* **Description of the task**
Repeat the data exactly as it appears.

* **Records supplied**

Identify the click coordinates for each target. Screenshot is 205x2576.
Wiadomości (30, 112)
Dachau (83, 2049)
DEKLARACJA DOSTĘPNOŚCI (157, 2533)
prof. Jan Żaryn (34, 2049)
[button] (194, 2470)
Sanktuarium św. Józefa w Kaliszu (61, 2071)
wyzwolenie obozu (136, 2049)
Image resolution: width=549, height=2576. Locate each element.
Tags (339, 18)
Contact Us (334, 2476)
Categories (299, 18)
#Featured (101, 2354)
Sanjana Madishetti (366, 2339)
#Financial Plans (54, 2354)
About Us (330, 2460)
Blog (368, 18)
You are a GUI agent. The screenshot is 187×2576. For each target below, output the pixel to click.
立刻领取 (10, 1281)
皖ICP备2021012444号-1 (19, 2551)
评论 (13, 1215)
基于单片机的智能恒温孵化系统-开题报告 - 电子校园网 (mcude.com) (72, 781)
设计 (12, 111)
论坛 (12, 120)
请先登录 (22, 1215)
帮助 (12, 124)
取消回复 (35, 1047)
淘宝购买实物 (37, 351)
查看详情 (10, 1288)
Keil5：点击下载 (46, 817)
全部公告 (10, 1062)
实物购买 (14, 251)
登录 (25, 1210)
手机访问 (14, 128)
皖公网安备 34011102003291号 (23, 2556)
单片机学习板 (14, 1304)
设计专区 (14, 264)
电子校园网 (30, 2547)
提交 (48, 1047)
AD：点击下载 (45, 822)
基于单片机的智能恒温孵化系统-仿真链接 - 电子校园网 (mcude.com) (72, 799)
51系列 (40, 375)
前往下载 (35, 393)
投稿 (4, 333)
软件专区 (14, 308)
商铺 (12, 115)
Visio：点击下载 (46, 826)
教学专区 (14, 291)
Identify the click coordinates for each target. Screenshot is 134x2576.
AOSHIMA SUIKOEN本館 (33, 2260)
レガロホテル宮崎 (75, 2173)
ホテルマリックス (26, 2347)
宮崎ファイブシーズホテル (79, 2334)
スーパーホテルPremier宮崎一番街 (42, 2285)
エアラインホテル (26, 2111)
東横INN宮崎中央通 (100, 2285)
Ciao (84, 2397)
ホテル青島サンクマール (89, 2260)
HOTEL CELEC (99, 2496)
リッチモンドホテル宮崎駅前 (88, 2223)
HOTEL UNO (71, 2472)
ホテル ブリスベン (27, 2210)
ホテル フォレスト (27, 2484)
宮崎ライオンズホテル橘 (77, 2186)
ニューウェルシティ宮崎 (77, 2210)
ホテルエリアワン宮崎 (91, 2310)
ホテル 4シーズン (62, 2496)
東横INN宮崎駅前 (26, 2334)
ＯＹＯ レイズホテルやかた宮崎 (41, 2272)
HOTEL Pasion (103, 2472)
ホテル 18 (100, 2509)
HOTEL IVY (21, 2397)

* **Task solution**
Identify the click coordinates for each target. Screenshot is 205x2576.
Wiadomości (30, 112)
Dachau (83, 2049)
DEKLARACJA DOSTĘPNOŚCI (157, 2533)
prof. Jan Żaryn (34, 2049)
[button] (194, 2470)
Sanktuarium św. Józefa w Kaliszu (61, 2071)
wyzwolenie obozu (136, 2049)
Image resolution: width=549, height=2576. Locate each element.
Tags (339, 18)
Contact Us (334, 2476)
Categories (299, 18)
#Featured (101, 2354)
Sanjana Madishetti (366, 2339)
#Financial Plans (54, 2354)
About Us (330, 2460)
Blog (368, 18)
You are a GUI agent. The screenshot is 187×2576. For each target below, output the pixel to click.
立刻领取 (10, 1281)
皖ICP备2021012444号-1 (19, 2551)
评论 (13, 1215)
基于单片机的智能恒温孵化系统-开题报告 - 电子校园网 (mcude.com) (72, 781)
设计 (12, 111)
论坛 (12, 120)
请先登录 (22, 1215)
帮助 (12, 124)
取消回复 (35, 1047)
淘宝购买实物 (37, 351)
查看详情 (10, 1288)
Keil5：点击下载 (46, 817)
全部公告 (10, 1062)
实物购买 (14, 251)
登录 (25, 1210)
手机访问 (14, 128)
皖公网安备 34011102003291号 (23, 2556)
单片机学习板 (14, 1304)
设计专区 (14, 264)
电子校园网 (30, 2547)
提交 (48, 1047)
AD：点击下载 (45, 822)
基于单片机的智能恒温孵化系统-仿真链接 - 电子校园网 (mcude.com) (72, 799)
51系列 (40, 375)
前往下载 (35, 393)
投稿 (4, 333)
软件专区 (14, 308)
商铺 (12, 115)
Visio：点击下载 (46, 826)
教学专区 (14, 291)
Identify the click coordinates for each target. Screenshot is 134x2576.
AOSHIMA SUIKOEN本館 (33, 2260)
レガロホテル宮崎 (75, 2173)
ホテルマリックス (26, 2347)
宮崎ファイブシーズホテル (79, 2334)
スーパーホテルPremier宮崎一番街 (42, 2285)
エアラインホテル (26, 2111)
東横INN宮崎中央通 (100, 2285)
Ciao (84, 2397)
ホテル青島サンクマール (89, 2260)
HOTEL CELEC (99, 2496)
リッチモンドホテル宮崎駅前 (88, 2223)
HOTEL UNO (71, 2472)
ホテル ブリスベン (27, 2210)
ホテル フォレスト (27, 2484)
宮崎ライオンズホテル橘 (77, 2186)
ニューウェルシティ宮崎 (77, 2210)
ホテルエリアワン宮崎 (91, 2310)
ホテル 4シーズン (62, 2496)
東横INN宮崎駅前 (26, 2334)
ＯＹＯ レイズホテルやかた宮崎 (41, 2272)
HOTEL Pasion (103, 2472)
ホテル 18 (100, 2509)
HOTEL IVY (21, 2397)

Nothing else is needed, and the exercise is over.